EXCERPTED RECORDS:
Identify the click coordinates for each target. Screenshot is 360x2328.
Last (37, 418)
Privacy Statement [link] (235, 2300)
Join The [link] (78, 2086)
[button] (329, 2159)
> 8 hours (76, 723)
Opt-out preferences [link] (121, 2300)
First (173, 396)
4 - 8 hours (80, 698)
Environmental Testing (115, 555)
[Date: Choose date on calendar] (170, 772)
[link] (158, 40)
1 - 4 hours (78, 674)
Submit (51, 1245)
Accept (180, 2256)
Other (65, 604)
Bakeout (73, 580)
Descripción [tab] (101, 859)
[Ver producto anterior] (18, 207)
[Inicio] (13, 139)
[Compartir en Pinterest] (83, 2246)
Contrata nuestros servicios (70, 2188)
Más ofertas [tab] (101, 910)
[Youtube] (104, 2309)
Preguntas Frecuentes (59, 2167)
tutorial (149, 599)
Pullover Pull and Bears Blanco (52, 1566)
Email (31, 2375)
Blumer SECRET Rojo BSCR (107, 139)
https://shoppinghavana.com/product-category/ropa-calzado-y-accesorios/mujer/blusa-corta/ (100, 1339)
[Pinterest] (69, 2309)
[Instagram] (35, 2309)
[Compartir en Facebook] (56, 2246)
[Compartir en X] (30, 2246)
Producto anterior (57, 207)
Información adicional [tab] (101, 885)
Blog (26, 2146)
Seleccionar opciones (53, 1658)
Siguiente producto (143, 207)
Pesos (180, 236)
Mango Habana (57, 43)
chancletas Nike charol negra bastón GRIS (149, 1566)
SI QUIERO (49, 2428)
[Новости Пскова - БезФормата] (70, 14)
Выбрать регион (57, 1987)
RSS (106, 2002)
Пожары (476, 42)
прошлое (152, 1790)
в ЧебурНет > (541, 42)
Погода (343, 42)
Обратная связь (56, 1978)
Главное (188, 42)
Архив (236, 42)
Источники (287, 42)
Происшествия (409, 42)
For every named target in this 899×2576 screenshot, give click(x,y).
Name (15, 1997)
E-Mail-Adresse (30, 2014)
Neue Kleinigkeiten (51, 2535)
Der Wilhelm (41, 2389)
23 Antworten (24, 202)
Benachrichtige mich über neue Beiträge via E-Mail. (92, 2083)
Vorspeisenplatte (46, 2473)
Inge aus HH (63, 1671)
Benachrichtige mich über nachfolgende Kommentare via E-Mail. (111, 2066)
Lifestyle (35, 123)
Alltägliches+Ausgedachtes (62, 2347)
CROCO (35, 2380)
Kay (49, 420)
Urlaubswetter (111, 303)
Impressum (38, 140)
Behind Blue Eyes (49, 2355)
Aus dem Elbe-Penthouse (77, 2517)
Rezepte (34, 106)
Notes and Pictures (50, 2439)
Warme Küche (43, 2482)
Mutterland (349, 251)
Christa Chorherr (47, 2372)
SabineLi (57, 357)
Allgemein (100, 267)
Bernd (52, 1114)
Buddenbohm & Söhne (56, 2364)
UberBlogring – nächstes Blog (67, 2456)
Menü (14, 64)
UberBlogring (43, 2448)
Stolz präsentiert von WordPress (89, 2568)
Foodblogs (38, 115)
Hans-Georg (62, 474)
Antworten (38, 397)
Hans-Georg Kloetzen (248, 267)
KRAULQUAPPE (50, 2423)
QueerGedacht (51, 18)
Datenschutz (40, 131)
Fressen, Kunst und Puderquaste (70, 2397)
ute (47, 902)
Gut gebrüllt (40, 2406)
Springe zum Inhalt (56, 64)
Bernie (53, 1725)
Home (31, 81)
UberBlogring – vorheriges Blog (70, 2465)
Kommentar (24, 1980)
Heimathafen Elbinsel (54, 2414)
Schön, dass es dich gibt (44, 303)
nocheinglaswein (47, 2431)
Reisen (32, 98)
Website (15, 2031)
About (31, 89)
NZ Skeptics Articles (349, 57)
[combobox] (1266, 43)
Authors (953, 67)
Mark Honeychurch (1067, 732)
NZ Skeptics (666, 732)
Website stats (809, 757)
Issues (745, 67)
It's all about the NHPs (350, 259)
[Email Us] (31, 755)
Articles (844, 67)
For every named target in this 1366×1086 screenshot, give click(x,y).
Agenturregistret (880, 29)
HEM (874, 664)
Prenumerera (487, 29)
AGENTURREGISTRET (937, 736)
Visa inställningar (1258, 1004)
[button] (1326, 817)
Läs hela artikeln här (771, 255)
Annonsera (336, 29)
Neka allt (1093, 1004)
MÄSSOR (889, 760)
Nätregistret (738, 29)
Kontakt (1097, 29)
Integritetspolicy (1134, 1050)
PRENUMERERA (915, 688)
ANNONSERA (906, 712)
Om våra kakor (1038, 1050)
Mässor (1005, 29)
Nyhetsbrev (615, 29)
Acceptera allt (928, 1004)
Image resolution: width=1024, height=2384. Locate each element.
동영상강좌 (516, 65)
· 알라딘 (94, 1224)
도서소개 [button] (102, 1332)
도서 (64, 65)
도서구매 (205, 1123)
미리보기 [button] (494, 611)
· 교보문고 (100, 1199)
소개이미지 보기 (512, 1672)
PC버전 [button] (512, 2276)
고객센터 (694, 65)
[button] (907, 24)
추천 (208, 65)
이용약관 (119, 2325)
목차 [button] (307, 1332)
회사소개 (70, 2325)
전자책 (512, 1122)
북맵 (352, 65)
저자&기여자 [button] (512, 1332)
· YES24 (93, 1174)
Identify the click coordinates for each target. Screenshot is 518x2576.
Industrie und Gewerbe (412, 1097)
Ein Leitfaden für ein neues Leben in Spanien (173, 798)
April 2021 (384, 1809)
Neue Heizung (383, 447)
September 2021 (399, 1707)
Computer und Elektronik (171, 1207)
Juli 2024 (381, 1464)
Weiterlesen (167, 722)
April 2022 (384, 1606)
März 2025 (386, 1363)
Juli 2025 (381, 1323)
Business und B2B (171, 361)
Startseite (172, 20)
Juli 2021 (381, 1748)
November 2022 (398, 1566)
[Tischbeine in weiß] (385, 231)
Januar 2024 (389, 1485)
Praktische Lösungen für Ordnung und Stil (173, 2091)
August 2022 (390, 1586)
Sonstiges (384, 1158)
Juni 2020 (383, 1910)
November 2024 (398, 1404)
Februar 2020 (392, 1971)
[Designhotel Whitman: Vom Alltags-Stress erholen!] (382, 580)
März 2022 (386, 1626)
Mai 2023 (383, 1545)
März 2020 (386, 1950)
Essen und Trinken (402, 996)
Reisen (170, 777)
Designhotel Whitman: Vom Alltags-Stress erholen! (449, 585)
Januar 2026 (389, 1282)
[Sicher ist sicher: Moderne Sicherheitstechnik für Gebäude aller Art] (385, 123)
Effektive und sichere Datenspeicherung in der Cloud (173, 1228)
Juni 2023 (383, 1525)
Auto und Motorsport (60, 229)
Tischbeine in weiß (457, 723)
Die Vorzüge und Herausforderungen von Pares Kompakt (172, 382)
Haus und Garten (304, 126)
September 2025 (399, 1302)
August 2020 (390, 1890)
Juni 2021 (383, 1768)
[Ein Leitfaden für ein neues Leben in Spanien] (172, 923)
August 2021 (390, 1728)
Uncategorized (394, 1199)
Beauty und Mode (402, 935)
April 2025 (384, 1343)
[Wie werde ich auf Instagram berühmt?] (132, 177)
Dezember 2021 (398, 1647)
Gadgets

ASSIGNMENT:
Using the string "Instagram" as the search term, count the lines of the data above that hold it and report that number alone.

YOUR RESPONSE:
2